Exame toxicológico: Como 3,5 milhões de motoristas profissionais deixaram as estradas
As mudanças no Código de Trânsito Brasileiro (CTB) e o exame toxicológico obrigatório têm pressionado uma parcela enorme de motoristas a abandonar a legalidade, trabalhando sem fazer os exames e sem a CNH.
De acordo com dados do movimento SOS Estradas, a implantação do exame toxicológico obrigatório está tendo um impacto enorme no número de motoristas legais no Brasil. Segundo informações do DETRAN, até 2016 o crescimento de habilitações nas categorias C, D e E vinha em uma constante, sendo interrompido justamente quando passou a ser obrigatório que os motoristas realizem o exame toxicológico na admissão e demissão de empregos a cada 30 meses.
Se tivesse mantido o ritmo original, o país já teria passado de 15 milhões de motoristas, mas o número hoje está na casa dos 11 milhões, menor até do que a quantidade registrada em 2011, dez anos atrás.
Muitas vezes por falta de informação sobre as mudanças na CTB ou por medo do exame toxicológico e a suspensão da carteira caso o exame dê positivo, os motoristas estão deixando a profissão ou passando a atuar na clandestinidade.
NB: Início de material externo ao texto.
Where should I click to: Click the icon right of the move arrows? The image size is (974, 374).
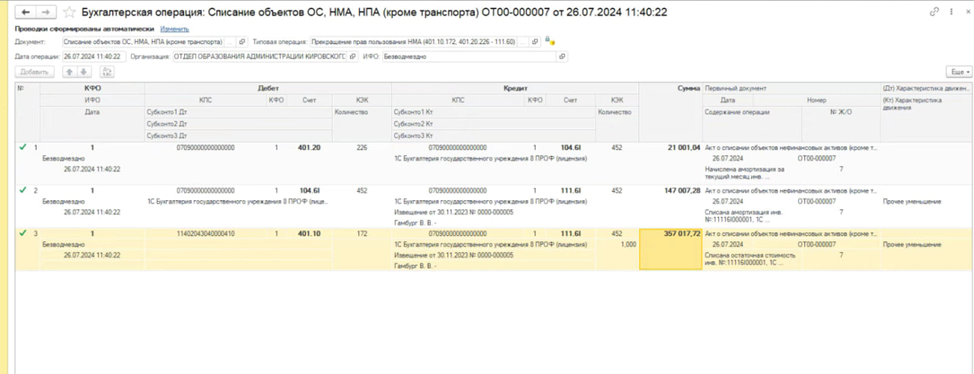tap(106, 72)
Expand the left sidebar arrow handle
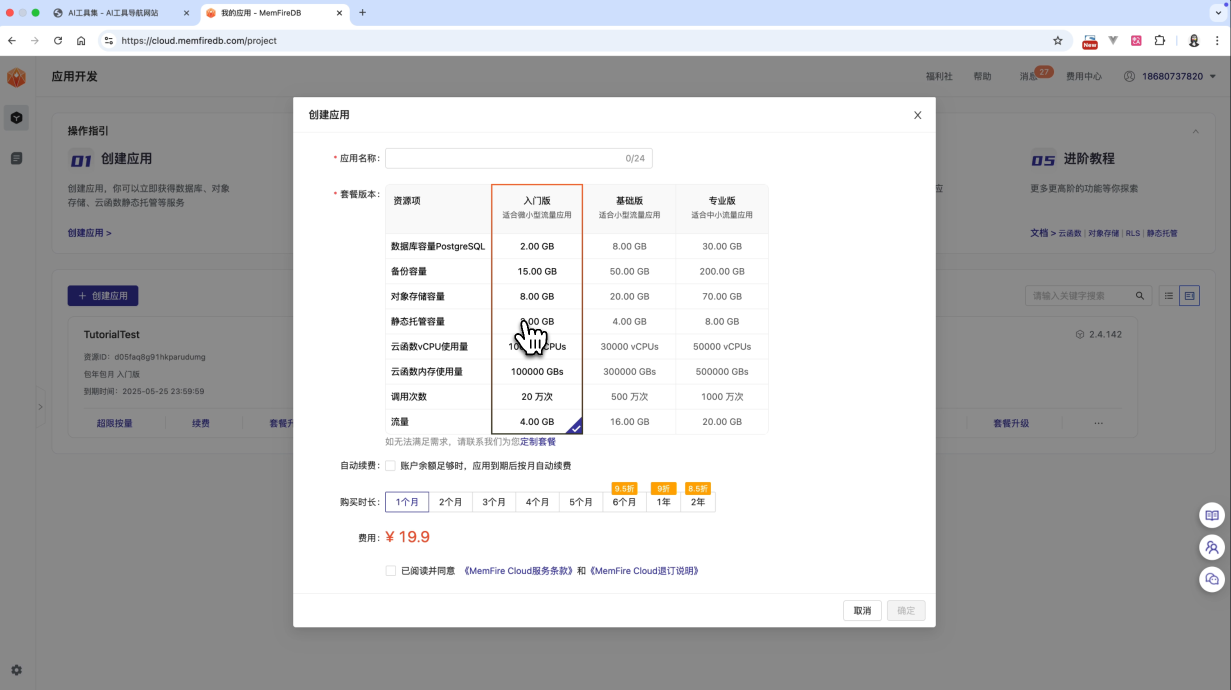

Pelo excesso de jornadas, solidão e outras exigências da profissão, algumas drogas como o rebite e, hoje, principalmente a cocaína, se espalharam pelos vários níveis de profissionais de transporte no país.
Resultado da fiscalização
Com uma ampla testagem de motoristas por todo o Brasil, uma série de políticas públicas de enfrentamento ao uso de drogas e apoio aos usuários poderá ser desenvolvida. Entre algumas das informações já disponíveis para as autoridades, está o fato de que dos 200 mil laudos positivos analisados, só na categoria de ônibus, 60,3% usavam cocaína.
Um reflexo positivo já observado com a fiscalização é que, com a obrigatoriedade dos exames, ocorreu uma redução dos acidentes de trânsito de 30 a 40% em alguns estados.
O que mudou na legislação
A Lei 13.103/15, que entrou em vigor em março de 2016, previa a obrigatoriedade do exame toxicológico de larga janela na renovação e adição para motoristas das categorias C, D e E. Incluiu ainda a exigência na admissão e demissão de motoristas profissionais nas empresas.
Com a Lei 14.071/20, sancionada em outubro de 2020, foi incluída a multa de R$ 1.467,35 e suspensão por no mínimo 90 dias do direito de dirigir para quem não cumprir o exame toxicológico periódico, obrigatório aos motoristas com CNHs nas categorias C, D e E, com idade inferior a 70 anos, a cada 2 anos e 6 meses, a contar da data da emissão ou renovação da CNH.
Calendário de fiscalização
A aplicação das multas, iniciada em 1º de julho de 2021, segue o cronograma do calendário do Conselho Nacional de Trânsito, escalonado de acordo com a data de validade da CNH.
Segundo levantamento da Associação Brasileira de Toxicologia, mais de 1 milhão de condutores fazem parte do grupo que deve realizar o exame toxicológico periódico até o dia 30 de setembro. Quem perder o prazo estará sujeito a receber multa de R$ 1.467,35, a partir de 1º de outubro.